I think one of the most important things a person can learn is that we, people, are clever animals, and we can fix unimaginable things for ourselves with our clever brains and clever hands. When I was a teenager, being told my voice was mezzo-soprano, rather than the lower alto, slapped me with a wrongness too intense to process. I stood two feet away from my body, hand resting on the school piano, being asked to move and being unable to speak.
*
Every single day, at some point, I wake up – I boot up the creaking old laptop of reality and log in. In those first few seconds, the most basic systems load. In retrospect, I’ve spent most of my life up until recently trying to identify problems that started, every day, right there — before I could even really call myself awake.
Before I’ve had a chance to open my eyes, I am a thing that is in my body.
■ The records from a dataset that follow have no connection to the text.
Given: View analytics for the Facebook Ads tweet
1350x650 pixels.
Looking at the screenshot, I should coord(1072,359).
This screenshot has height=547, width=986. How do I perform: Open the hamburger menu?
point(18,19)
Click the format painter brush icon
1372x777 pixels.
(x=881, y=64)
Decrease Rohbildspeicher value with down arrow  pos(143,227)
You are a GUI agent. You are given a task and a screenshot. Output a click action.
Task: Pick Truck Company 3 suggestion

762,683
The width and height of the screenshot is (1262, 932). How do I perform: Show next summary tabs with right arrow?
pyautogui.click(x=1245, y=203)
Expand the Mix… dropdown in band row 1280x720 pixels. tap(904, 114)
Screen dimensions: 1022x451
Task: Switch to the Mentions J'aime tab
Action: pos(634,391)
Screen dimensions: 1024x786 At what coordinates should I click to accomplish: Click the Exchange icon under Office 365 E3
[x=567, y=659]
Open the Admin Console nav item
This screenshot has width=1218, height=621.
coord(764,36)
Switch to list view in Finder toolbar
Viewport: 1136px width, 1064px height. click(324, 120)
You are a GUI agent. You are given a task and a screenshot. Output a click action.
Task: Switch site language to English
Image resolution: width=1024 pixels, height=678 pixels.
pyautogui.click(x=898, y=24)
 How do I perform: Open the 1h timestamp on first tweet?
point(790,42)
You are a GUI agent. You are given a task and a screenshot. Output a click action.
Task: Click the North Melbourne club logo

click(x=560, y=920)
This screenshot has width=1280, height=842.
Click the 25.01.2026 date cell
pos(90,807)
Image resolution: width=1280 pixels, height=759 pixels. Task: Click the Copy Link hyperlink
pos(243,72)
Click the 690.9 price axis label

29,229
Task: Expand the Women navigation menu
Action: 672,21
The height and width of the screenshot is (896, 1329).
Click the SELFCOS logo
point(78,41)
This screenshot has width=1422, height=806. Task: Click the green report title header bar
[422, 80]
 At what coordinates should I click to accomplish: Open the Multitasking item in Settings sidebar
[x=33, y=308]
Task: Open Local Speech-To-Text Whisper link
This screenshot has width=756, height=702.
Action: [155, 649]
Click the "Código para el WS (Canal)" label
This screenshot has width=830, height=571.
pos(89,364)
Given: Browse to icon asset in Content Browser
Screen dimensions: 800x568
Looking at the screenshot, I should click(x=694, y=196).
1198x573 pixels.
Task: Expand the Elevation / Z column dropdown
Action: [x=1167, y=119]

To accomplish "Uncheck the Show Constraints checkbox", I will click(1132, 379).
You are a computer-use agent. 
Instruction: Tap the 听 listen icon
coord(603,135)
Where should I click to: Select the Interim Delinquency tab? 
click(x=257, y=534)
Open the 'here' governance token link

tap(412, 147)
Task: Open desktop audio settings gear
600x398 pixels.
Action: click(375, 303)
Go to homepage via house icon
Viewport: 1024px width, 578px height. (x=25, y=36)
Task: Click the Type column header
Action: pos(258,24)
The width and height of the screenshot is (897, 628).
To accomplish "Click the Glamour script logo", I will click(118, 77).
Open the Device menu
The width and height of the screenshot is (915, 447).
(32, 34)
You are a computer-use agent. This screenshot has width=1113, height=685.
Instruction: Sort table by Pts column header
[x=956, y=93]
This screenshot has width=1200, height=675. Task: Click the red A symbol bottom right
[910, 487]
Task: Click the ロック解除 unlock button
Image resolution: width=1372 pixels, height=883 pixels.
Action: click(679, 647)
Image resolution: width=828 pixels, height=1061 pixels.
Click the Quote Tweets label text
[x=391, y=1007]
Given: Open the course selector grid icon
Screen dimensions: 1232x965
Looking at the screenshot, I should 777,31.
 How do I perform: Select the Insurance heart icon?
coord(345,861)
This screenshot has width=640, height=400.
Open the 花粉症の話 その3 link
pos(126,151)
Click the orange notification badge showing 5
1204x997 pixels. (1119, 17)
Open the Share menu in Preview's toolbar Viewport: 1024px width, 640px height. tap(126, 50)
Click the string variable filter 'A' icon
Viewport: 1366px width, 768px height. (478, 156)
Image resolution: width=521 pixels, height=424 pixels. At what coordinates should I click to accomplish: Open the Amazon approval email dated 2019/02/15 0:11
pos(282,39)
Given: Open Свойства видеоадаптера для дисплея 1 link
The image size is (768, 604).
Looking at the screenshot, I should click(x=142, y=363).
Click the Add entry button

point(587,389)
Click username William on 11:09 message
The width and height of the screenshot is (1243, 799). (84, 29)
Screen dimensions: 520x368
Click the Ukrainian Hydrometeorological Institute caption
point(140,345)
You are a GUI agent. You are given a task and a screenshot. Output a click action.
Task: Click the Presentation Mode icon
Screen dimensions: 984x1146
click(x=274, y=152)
This is a completely non-negotiable part of being alive, and for a long time I was only compromising with it. Now, I slot much more comfortably into place – there’s no toddler inside me, sobbing and attempting to jam a cube into the space a ball should go. My body isn’t perfect to me, but it’s a familiar and comfortable tool in my hands.
On the outside of my body, next to and around and over and underneath me, is the sleeping tangle of my partner. There, too, between us, is a sense of gaps fitting shapes. I’m their boyfriend – their first boyfriend. Together, we are boyfriends. What I am to them feels correct to me, and how I feel about that is not really an emotion, more of a profound sensory experience. It feels like taking a split second of utter relief – frantic hands catching the edge of a lost object – and stretching it out into a long bath, a bath in which you realize, you could spend the rest of your life.
*
Close to 10 years late, one of my best mates is laughing at my voice breaking – uncontrollable squeaking, like a teenager – drinking lukewarm beers in the blistering summer sun. Now, I sing to myself at my desk while I work, badly. I sing along to the male parts in musicals and twangy southern rock, putting on a silly American accent, feeling out the lower end of my remarkably broad range and feeling unspeakably lucky, to be more comfortable awake than I ever had any reason to believe possible.
Every day I wake up, in a world I didn’t know existed until I was 22 years old. I wake up a pretty close approximate of the person I want to be, and a pretty close approximate of happy. I wake up next to someone who knows me as the sum of the things I try my best to be, and loves me for that. I wake up in a world where other people know a version of me that I recognise.
This Trans Day of Remembrance, I remember that I am incredibly lucky, and unspeakably privileged. So many people like me don’t get to wake up at all. They are dead, and they are dead because they tried to live like I do – with the potential for every day to contain happiness.